_Work item:_
To complete the exercise, write out all the data exactly.

_Recorded information:_
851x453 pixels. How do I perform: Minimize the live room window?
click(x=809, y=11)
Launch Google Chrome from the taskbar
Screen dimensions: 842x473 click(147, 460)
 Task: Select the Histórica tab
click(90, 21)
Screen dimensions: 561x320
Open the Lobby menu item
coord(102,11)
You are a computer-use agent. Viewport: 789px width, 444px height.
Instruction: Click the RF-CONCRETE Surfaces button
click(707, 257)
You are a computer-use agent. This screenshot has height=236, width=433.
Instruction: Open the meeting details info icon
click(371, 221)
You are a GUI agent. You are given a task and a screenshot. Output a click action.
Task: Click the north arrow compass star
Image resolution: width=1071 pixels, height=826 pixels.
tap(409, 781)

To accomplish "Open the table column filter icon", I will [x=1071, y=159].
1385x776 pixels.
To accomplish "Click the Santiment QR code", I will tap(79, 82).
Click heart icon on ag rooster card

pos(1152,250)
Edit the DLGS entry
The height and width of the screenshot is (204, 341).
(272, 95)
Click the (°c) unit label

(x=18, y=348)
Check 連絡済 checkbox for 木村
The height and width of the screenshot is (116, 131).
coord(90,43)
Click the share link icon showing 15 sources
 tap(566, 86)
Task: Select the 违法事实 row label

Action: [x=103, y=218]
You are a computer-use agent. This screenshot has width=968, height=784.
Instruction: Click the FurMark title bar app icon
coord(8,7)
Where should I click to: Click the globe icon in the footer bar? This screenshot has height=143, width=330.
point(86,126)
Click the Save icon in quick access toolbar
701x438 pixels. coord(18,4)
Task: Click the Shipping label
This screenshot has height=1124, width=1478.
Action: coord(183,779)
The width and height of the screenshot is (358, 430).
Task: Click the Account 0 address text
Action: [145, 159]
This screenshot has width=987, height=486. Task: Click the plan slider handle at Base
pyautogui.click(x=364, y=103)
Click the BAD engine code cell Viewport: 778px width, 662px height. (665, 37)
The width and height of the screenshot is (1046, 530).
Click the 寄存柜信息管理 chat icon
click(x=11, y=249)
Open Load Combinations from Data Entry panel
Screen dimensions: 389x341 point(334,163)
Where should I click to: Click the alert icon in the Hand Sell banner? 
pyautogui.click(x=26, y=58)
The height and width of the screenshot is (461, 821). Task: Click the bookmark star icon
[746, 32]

_The answer:_
851x453 pixels. How do I perform: Minimize the live room window?
click(x=809, y=11)
Launch Google Chrome from the taskbar
Screen dimensions: 842x473 click(147, 460)
 Task: Select the Histórica tab
click(90, 21)
Screen dimensions: 561x320
Open the Lobby menu item
coord(102,11)
You are a computer-use agent. Viewport: 789px width, 444px height.
Instruction: Click the RF-CONCRETE Surfaces button
click(707, 257)
You are a computer-use agent. This screenshot has height=236, width=433.
Instruction: Open the meeting details info icon
click(371, 221)
You are a GUI agent. You are given a task and a screenshot. Output a click action.
Task: Click the north arrow compass star
Image resolution: width=1071 pixels, height=826 pixels.
tap(409, 781)

To accomplish "Open the table column filter icon", I will [x=1071, y=159].
1385x776 pixels.
To accomplish "Click the Santiment QR code", I will tap(79, 82).
Click heart icon on ag rooster card

pos(1152,250)
Edit the DLGS entry
The height and width of the screenshot is (204, 341).
(272, 95)
Click the (°c) unit label

(x=18, y=348)
Check 連絡済 checkbox for 木村
The height and width of the screenshot is (116, 131).
coord(90,43)
Click the share link icon showing 15 sources
 tap(566, 86)
Task: Select the 违法事实 row label

Action: [x=103, y=218]
You are a computer-use agent. This screenshot has width=968, height=784.
Instruction: Click the FurMark title bar app icon
coord(8,7)
Where should I click to: Click the globe icon in the footer bar? This screenshot has height=143, width=330.
point(86,126)
Click the Save icon in quick access toolbar
701x438 pixels. coord(18,4)
Task: Click the Shipping label
This screenshot has height=1124, width=1478.
Action: coord(183,779)
The width and height of the screenshot is (358, 430).
Task: Click the Account 0 address text
Action: [145, 159]
This screenshot has width=987, height=486. Task: Click the plan slider handle at Base
pyautogui.click(x=364, y=103)
Click the BAD engine code cell Viewport: 778px width, 662px height. (665, 37)
The width and height of the screenshot is (1046, 530).
Click the 寄存柜信息管理 chat icon
click(x=11, y=249)
Open Load Combinations from Data Entry panel
Screen dimensions: 389x341 point(334,163)
Where should I click to: Click the alert icon in the Hand Sell banner? 
pyautogui.click(x=26, y=58)
The height and width of the screenshot is (461, 821). Task: Click the bookmark star icon
[746, 32]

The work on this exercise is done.